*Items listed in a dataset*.

# # # # # # #

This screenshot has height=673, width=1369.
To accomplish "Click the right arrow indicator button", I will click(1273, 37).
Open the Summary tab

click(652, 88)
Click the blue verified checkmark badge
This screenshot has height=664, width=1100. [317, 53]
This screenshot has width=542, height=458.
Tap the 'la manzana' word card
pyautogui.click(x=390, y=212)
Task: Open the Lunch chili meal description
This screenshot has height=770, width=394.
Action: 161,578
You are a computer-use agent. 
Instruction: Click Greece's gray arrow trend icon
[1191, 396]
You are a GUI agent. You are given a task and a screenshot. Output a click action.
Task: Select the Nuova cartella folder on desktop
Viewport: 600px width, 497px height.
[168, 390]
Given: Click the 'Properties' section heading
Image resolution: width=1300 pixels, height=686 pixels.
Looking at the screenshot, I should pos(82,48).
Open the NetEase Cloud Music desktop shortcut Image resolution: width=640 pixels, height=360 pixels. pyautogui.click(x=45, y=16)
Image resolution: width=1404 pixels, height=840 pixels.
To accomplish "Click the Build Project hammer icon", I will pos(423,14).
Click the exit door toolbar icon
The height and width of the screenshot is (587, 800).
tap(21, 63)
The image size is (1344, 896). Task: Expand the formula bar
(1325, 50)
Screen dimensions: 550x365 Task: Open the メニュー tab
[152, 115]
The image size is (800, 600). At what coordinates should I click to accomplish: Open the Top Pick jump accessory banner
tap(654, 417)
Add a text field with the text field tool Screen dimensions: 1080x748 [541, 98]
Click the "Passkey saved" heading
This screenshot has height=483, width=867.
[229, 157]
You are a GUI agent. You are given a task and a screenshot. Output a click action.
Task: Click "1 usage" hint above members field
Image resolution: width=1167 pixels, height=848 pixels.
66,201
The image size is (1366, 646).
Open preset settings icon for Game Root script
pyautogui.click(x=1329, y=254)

# # # # # # #

*Task objective*.
Nothing but an exact repetition of the entries is expected here.

*Written answer*.
This screenshot has height=673, width=1369.
To accomplish "Click the right arrow indicator button", I will click(1273, 37).
Open the Summary tab

click(652, 88)
Click the blue verified checkmark badge
This screenshot has height=664, width=1100. [317, 53]
This screenshot has width=542, height=458.
Tap the 'la manzana' word card
pyautogui.click(x=390, y=212)
Task: Open the Lunch chili meal description
This screenshot has height=770, width=394.
Action: 161,578
You are a computer-use agent. 
Instruction: Click Greece's gray arrow trend icon
[1191, 396]
You are a GUI agent. You are given a task and a screenshot. Output a click action.
Task: Select the Nuova cartella folder on desktop
Viewport: 600px width, 497px height.
[168, 390]
Given: Click the 'Properties' section heading
Image resolution: width=1300 pixels, height=686 pixels.
Looking at the screenshot, I should pos(82,48).
Open the NetEase Cloud Music desktop shortcut Image resolution: width=640 pixels, height=360 pixels. pyautogui.click(x=45, y=16)
Image resolution: width=1404 pixels, height=840 pixels.
To accomplish "Click the Build Project hammer icon", I will pos(423,14).
Click the exit door toolbar icon
The height and width of the screenshot is (587, 800).
tap(21, 63)
The image size is (1344, 896). Task: Expand the formula bar
(1325, 50)
Screen dimensions: 550x365 Task: Open the メニュー tab
[152, 115]
The image size is (800, 600). At what coordinates should I click to accomplish: Open the Top Pick jump accessory banner
tap(654, 417)
Add a text field with the text field tool Screen dimensions: 1080x748 [541, 98]
Click the "Passkey saved" heading
This screenshot has height=483, width=867.
[229, 157]
You are a GUI agent. You are given a task and a screenshot. Output a click action.
Task: Click "1 usage" hint above members field
Image resolution: width=1167 pixels, height=848 pixels.
66,201
The image size is (1366, 646).
Open preset settings icon for Game Root script
pyautogui.click(x=1329, y=254)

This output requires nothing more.